Ravin outlined the human instincts communicators can lean on as AI becomes more and more prominent in comms workflows.

As AI adoption increases, trust matters even more

Ravin said that as AI-generated content becomes more prominent in communication workflows, employees are becoming much more discerning about what feels authentic. This puts pressure on internal comms pros to deliver messaging that goes beyond surface polish and focuses on credibility and trust.

“We’re living in this digital world, but we’re constantly asking, ‘Is this real?’’ Ravin said. “People are looking for content that feels homemade, where you can see emotion and imperfections, visible effort. Employees who feel they can be authentic experience lower levels of stress and burnout. AI can mimic voice, but it can’t earn trust.”

She called back to her career in producing live events, where authenticity directly affects how the audience views its value, even making a local Boston reference.

“A football signed by Tom Brady has value, but you know what has real value?” Ravin said. “Watching Tom Brady sign that football right in front of you, because you trust it. You feel it. You know it’s real. That’s authenticity.”

For internal communicators, that means prioritizing messages that feel real over ones that simply sound right in the moment. In an increasingly AI-heavy environment, trust is a cultural cornerstone. And it’s really hard to replicate.

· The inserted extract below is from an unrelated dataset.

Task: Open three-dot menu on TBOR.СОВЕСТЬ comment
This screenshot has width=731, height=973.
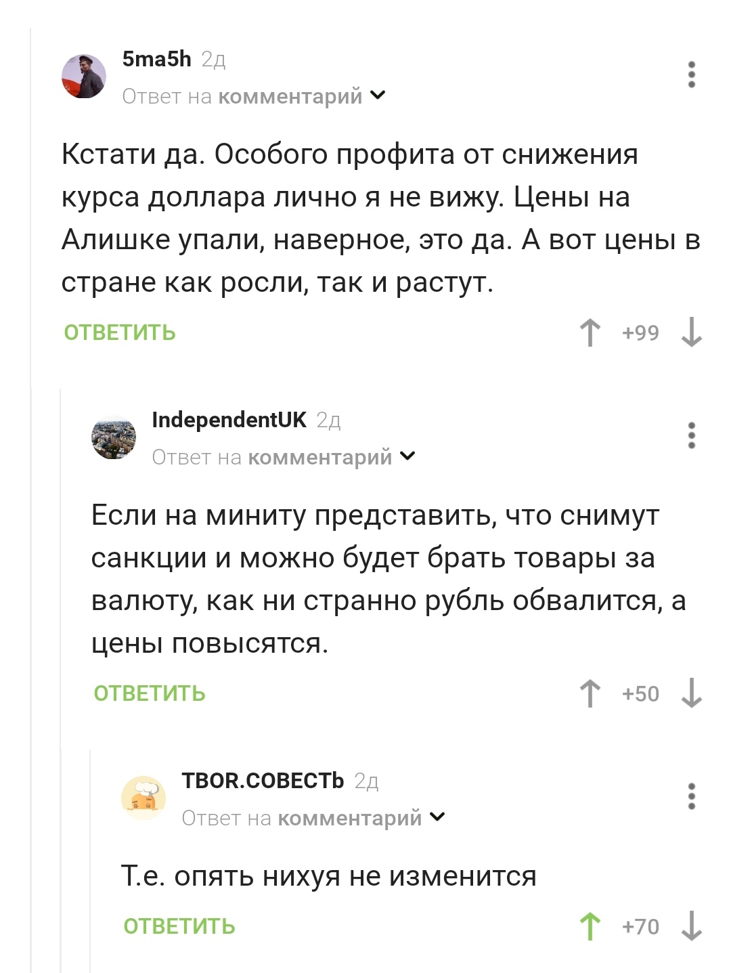Action: click(691, 796)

The timing of the message is key in an AI-centric comms world

Ravin added that timing is one of the most overlooked skills a communicator possesses. She told the audience that speed is the easy part when you’ve got an AI-assisted workflow, but judgment is still important, and only a human being can make it happen.

“Timing is your strategic advantage,” he said. “It can maximize your impact, it engages your audience and it demonstrates your agility. AI can be fast, but it can’t feel the moment. It can’t read the room or sense an energy shift, and it has no inherent sense of urgency.”

Ravin said that instinct shows up in small but critical moments, like when communicators are about to push a message out the door.

“Before you hit send, pause and ask yourself if this is the right message at the right time,” she said. “That’s how you maximize your impact. That’s how you show up for your audience in a way that actually resonates.”

Sean Devlin is an editor at Ragan Communications.